What’s the first thing that comes to mind when you think of the word hero?  I know for most of us, there’s an immediate response.  For me?  Simple.  It’s people like our neighbor Bill, a police officer on a local force; our friends John and Susan, with their ministry to homeless men and their commitment to homeless single moms with children;  a whole group of dads we know who are firefighters; my brothers in law (Jim’s brothers—all 3 of them!), our nephew, my dad and grandfather, and our son, who have willingly served in the armed forces—those are the first people who come to mind. 

None of those people have sacrificed their lives to help others, and some of them have never even really put themselves at (serious) risk for others, but they all have another characteristic in common—they selflessly put others ahead of themselves.  They are willing to meet the needs of others, to take care of others, and not count the cost to themselves.  They willingly sacrifice things besides their lives:  creature comforts, financial gain, safety, peace and quiet.  They are, to a number, people whose lives exemplify qualities I would be proud to see in my own children.
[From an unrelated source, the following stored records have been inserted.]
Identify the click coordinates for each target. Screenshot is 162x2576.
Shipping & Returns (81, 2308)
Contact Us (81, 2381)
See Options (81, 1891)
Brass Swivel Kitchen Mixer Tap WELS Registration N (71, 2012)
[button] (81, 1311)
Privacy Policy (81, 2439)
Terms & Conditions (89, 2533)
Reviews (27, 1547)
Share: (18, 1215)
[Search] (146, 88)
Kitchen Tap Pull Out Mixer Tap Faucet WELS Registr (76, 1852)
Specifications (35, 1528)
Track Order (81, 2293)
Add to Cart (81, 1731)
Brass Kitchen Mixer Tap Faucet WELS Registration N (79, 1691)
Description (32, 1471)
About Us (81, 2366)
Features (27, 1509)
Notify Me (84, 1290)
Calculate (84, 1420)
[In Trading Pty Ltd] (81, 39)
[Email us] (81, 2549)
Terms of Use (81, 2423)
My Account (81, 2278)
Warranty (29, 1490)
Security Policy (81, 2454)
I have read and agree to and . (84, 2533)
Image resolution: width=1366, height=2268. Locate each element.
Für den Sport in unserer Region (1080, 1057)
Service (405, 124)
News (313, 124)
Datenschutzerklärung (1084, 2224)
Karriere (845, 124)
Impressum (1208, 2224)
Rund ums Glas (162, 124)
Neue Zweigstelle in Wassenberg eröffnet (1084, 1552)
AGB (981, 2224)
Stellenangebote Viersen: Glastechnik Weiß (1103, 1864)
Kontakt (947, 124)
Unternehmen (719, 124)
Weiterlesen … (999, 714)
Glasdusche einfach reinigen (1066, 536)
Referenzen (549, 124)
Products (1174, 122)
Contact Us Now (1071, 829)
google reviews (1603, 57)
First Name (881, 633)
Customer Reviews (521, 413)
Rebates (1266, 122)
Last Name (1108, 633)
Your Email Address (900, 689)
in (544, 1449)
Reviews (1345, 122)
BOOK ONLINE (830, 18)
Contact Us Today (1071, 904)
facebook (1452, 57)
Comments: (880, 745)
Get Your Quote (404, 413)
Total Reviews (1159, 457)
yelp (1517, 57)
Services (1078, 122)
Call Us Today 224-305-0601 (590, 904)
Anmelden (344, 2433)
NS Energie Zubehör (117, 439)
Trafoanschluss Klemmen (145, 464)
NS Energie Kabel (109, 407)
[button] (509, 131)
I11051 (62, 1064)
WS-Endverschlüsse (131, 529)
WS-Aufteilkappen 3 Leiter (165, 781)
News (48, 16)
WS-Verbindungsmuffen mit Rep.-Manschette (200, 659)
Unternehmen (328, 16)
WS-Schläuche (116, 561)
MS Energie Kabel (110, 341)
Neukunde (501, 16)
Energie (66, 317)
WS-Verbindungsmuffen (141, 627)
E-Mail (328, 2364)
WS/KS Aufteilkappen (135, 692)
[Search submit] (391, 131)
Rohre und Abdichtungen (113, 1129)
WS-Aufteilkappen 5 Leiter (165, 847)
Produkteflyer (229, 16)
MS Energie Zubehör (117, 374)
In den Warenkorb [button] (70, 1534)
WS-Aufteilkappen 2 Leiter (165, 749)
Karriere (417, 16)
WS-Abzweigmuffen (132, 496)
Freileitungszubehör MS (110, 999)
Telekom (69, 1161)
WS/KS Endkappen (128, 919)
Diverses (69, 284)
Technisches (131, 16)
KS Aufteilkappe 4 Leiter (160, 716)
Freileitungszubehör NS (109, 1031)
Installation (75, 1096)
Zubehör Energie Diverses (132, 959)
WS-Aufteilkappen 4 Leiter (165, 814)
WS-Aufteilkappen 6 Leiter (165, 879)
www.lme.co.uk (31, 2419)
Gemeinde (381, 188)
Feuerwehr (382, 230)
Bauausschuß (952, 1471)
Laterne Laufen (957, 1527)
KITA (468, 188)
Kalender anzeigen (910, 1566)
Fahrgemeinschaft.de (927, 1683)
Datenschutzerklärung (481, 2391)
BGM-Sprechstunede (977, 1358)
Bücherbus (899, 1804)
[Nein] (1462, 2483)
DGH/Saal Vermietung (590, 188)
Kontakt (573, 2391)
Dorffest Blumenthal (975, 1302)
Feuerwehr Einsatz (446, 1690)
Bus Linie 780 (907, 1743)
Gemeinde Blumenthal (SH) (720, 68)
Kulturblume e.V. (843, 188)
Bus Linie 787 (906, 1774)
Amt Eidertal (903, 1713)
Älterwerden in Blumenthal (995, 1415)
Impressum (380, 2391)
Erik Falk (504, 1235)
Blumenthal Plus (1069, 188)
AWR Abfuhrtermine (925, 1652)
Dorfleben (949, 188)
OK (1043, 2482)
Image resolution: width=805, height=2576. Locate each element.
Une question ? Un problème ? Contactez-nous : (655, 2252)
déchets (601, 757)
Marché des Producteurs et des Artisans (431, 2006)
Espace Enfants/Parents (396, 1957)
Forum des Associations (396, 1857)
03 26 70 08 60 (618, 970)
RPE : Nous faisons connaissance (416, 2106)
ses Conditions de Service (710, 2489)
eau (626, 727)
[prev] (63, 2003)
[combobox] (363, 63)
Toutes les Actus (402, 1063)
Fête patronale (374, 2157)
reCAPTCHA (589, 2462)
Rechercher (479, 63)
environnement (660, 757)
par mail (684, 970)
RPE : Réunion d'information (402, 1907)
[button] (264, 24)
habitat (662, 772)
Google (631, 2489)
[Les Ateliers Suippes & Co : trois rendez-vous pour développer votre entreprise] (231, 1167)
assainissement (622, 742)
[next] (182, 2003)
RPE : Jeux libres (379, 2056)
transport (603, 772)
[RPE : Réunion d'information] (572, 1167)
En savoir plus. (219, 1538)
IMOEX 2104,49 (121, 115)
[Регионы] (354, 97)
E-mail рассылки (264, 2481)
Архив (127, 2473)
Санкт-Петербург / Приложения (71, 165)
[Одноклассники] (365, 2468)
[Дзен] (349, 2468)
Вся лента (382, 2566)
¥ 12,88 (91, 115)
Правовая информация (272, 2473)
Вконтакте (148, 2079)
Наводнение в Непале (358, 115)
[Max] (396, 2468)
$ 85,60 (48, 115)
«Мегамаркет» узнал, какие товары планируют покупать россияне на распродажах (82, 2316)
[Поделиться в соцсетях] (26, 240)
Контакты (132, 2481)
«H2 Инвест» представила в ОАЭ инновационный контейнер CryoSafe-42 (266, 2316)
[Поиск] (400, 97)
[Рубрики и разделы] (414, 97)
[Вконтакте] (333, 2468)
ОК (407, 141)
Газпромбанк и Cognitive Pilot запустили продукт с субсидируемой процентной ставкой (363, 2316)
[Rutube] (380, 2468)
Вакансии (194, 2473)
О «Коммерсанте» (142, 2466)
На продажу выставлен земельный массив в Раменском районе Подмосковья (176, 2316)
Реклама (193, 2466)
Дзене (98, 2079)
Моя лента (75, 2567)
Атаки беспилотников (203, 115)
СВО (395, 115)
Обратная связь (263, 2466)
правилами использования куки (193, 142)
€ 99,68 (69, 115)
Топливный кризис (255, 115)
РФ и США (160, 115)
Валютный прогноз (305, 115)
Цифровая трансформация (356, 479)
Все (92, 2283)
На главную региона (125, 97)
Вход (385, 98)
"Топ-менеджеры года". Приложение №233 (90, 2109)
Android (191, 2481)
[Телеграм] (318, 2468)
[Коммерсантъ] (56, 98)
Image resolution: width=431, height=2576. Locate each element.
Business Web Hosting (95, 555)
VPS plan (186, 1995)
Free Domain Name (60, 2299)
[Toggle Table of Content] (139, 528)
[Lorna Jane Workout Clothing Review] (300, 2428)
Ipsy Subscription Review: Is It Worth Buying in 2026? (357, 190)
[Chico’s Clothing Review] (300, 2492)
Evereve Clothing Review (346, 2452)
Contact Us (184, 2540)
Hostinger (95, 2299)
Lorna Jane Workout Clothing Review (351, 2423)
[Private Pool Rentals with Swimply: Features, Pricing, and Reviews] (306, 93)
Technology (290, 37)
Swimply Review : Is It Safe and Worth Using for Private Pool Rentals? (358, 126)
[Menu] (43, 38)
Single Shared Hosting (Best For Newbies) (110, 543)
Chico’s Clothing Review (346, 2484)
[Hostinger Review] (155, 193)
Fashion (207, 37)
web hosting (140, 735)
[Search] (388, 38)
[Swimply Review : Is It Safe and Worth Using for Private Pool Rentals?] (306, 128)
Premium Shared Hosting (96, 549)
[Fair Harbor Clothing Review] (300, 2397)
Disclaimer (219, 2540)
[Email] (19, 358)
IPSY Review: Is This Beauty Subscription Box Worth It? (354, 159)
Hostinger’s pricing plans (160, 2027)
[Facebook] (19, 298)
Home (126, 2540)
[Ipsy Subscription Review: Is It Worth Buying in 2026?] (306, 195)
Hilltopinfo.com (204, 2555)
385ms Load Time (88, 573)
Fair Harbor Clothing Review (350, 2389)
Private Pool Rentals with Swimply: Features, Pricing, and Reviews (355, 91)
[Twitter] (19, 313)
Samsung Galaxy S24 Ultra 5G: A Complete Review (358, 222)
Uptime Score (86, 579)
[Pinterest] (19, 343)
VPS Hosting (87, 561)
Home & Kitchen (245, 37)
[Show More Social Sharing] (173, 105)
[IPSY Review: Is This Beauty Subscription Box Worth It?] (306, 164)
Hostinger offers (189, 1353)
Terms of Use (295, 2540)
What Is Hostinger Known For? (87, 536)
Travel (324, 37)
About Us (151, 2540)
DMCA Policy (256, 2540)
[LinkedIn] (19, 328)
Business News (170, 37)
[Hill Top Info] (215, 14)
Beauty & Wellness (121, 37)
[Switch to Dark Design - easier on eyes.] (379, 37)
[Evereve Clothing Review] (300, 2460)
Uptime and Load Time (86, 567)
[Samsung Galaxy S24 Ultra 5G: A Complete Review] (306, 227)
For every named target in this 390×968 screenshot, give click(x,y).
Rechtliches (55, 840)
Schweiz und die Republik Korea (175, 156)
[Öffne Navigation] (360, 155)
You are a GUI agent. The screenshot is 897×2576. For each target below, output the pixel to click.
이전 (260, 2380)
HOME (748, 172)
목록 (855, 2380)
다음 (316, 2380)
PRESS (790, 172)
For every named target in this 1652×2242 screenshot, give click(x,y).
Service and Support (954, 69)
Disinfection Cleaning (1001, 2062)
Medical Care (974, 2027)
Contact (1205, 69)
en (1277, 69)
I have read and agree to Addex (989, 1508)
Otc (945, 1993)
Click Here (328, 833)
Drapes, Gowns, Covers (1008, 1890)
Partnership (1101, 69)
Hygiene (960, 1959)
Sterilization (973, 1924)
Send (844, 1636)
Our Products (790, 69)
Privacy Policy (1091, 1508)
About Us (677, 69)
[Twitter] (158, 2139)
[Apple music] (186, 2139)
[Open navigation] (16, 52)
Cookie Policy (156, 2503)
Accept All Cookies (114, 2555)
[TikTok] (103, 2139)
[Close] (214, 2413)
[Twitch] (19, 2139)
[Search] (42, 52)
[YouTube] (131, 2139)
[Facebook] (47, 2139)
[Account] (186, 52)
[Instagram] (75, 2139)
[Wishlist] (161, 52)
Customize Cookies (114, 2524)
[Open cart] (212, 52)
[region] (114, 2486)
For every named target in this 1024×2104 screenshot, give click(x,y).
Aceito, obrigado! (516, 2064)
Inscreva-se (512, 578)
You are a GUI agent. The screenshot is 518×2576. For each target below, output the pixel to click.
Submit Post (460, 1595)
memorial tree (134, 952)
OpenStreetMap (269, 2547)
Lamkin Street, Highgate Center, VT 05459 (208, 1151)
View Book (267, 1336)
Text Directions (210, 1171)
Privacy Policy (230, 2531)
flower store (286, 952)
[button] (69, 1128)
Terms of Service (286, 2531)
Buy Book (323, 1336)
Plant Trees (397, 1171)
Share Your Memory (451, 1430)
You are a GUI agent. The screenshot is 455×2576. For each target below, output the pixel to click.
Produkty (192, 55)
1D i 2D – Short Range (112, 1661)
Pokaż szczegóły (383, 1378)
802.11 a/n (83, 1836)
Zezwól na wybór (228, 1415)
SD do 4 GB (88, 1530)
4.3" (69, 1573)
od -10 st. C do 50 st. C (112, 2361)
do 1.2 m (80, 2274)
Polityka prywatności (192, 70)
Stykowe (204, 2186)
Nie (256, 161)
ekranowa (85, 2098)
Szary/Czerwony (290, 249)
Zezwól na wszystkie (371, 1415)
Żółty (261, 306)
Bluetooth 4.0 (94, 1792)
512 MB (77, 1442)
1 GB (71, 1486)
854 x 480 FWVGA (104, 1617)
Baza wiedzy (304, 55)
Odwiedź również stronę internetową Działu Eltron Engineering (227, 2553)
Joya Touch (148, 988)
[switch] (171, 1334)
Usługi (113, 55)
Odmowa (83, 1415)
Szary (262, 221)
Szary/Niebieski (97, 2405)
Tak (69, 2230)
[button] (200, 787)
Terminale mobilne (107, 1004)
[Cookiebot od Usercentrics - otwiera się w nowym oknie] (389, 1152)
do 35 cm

It’s hard to help kids understand real heroes.  Real heroes don’t have superpowers like Spiderman or Superman.  Those are things most kids—boys especially!—find so attractive.  But even then, they can learn at an early age that superpowers are not the only important thing for a hero.  My little guys have a friend who is beginning to get it.  Collin is 5, and he’s enchanted with Superman.  He wears his Superman cape everywhere, and lives to wear his Superman shirt.  But Collin’s parents are very good at helping Collin understand that being a hero is more than just having special superpowers.  How do I know that Collin is getting it?  Well, he made this:


to let the world know that inside that house, there was a young man willing to make sacrifices on your behalf. And, if I know Collin, he’d do it quite happily for a cookie.  :)  

The thing is…most of us don’t do a very good job of training up our children, our boys, to believe that being a hero is something they can do.  Something they are capable of achieving.  In that regard, Collin is light years ahead of his peers.  That’s a good thing.  Way to go, Mom and Dad.  Keep up the good work.

And Collin?  If I ever need a hero, I promise you’ll be the first person I call!

1 comment:

  1. Love it. :-D Collin sounds ready for God to do big things with his life!